Of the changes in water-electrolyte balance, hypokalemia has the most important practical significance, which is found in approximately 1/4 of patients with benign and 2/3 of patients with malignant glucosteroma. The reduction in muscle mass and degenerative changes caused by the catabolic action of glucocorticoids leads to the development of severe weakness, which is further aggravated by hypokalemia.

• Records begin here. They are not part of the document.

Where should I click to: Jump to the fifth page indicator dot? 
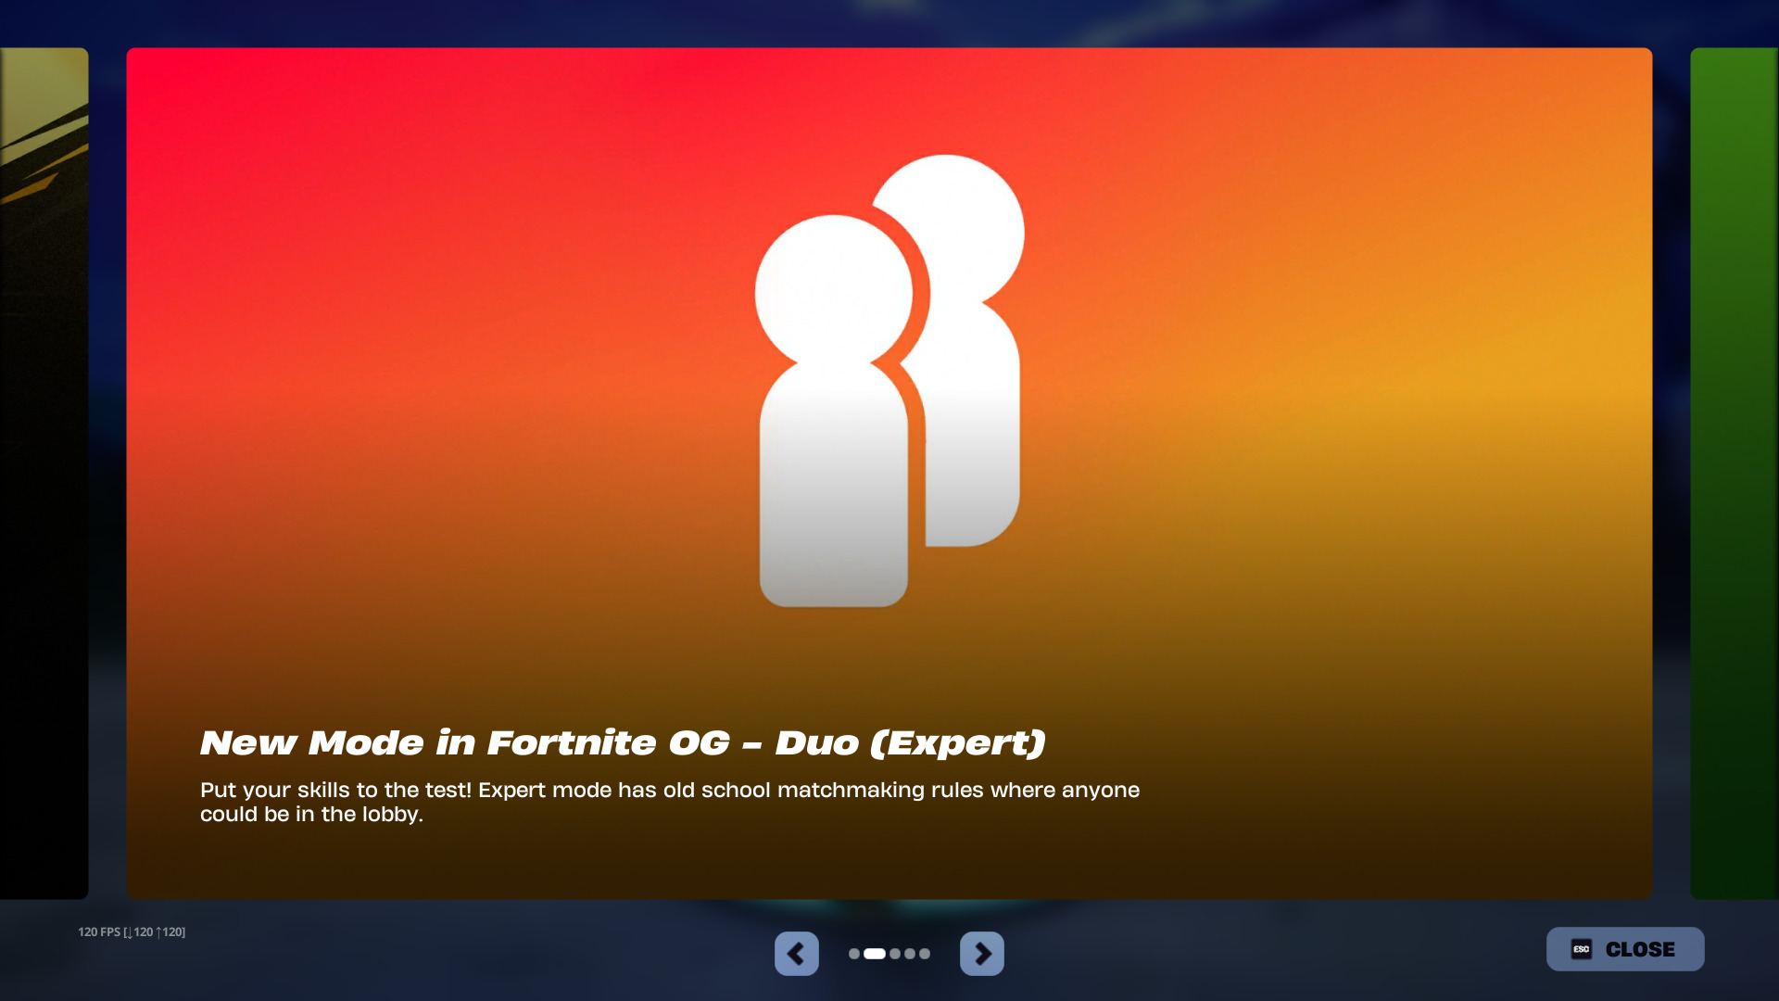tap(925, 954)
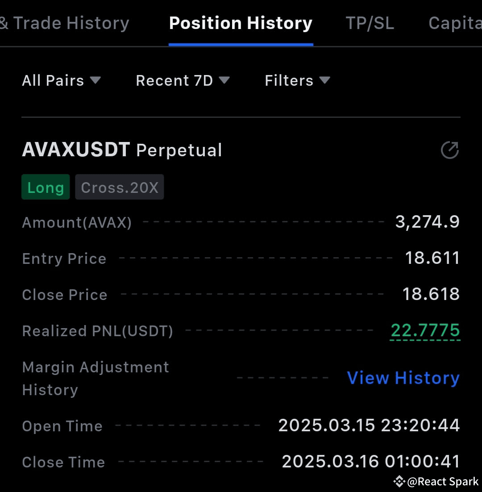Click the Filters dropdown arrow
This screenshot has height=492, width=482.
point(324,80)
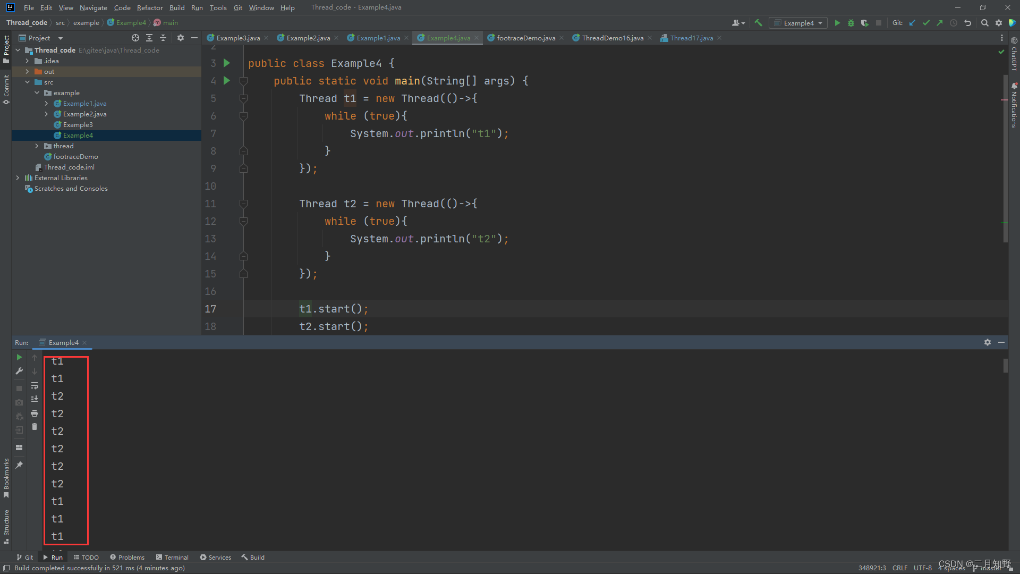Switch to the Example2.java editor tab
Image resolution: width=1020 pixels, height=574 pixels.
(308, 38)
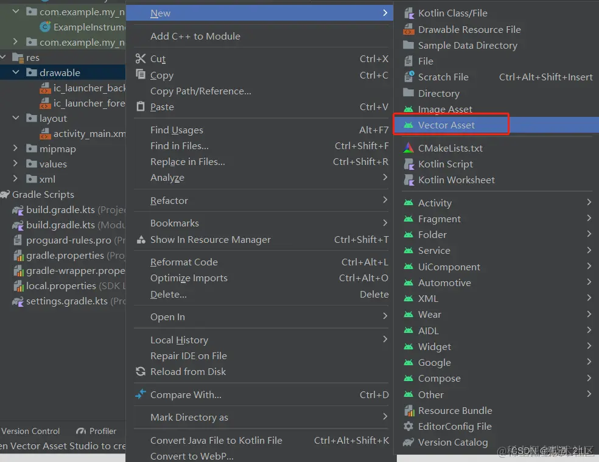Collapse the drawable folder in tree
This screenshot has height=462, width=599.
[x=16, y=72]
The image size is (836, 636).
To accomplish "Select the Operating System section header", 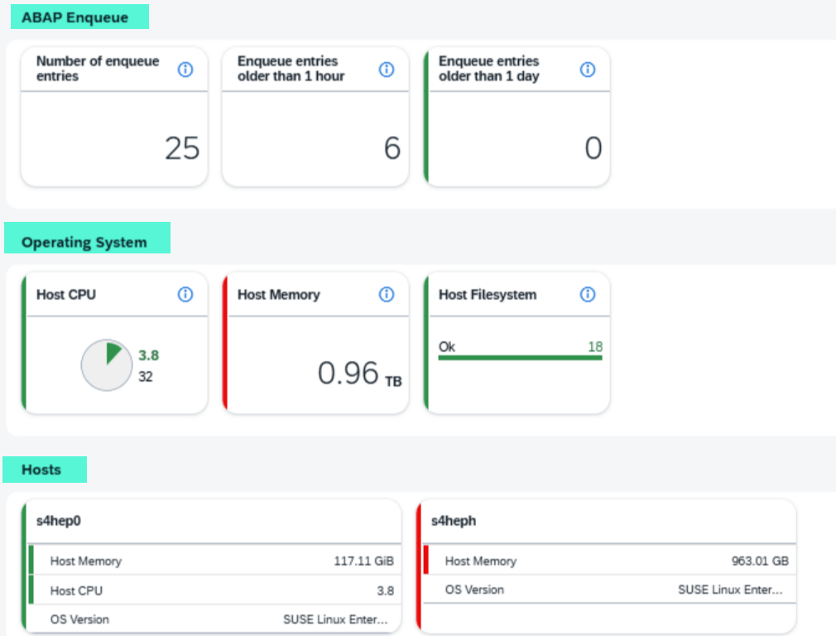I will [84, 243].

The severity of osteoporosis correlates with the amount of hormones produced by the tumor.
Diagnostics glucosteromas
The characteristic appearance and complaints of patients with total hypercorticism suggest this disease at the first examination. Difficulties lie in the differential diagnosis from Itsenko-Cushing's disease, the syndrome caused by glucosteroma and ectopic ACTH syndrome, which is most often caused by a malignant non-endocrine tumor. Quantitative determination of hormones in the blood or their metabolites in the urine cannot help in this regard (analysis for the presence of steroids). A normal or reduced amount of ACTH in the blood most likely indicates a tumor of the adrenal glands. Pharmacological tests with ACTH, metapyrone, dexamethasone are of great help in differential diagnosis, as they reveal the autonomy of hormone formation, characteristic of the tumor process. In this sense, scanning of the adrenal glands is the most informative. Asymmetry of drug absorption indicates the presence of a tumor, and the side of the lesion is simultaneously diagnosed. This study is indispensable in the case of ectopic glucosteroma, when it is especially difficult to make a diagnosis.
Violation of water-electrolyte balance in patients with glucosteroma is manifested by polyuria, polydipsia, hypokalemia, caused not only by an increase in aldosterone production (proven in some), but also by the influence of glucocorticoids themselves.
As a result of calcium metabolism disorders in patients with glucosteroma, as well as in Itsenko-Cushing disease, osteoporosis develops, expressed in the spine, skull bones and flat bones. Similar skeletal changes were observed in patients receiving steroid drugs or ACTH for a long time, which proves the causal relationship of osteoporosis with excessive production of glucocorticoids.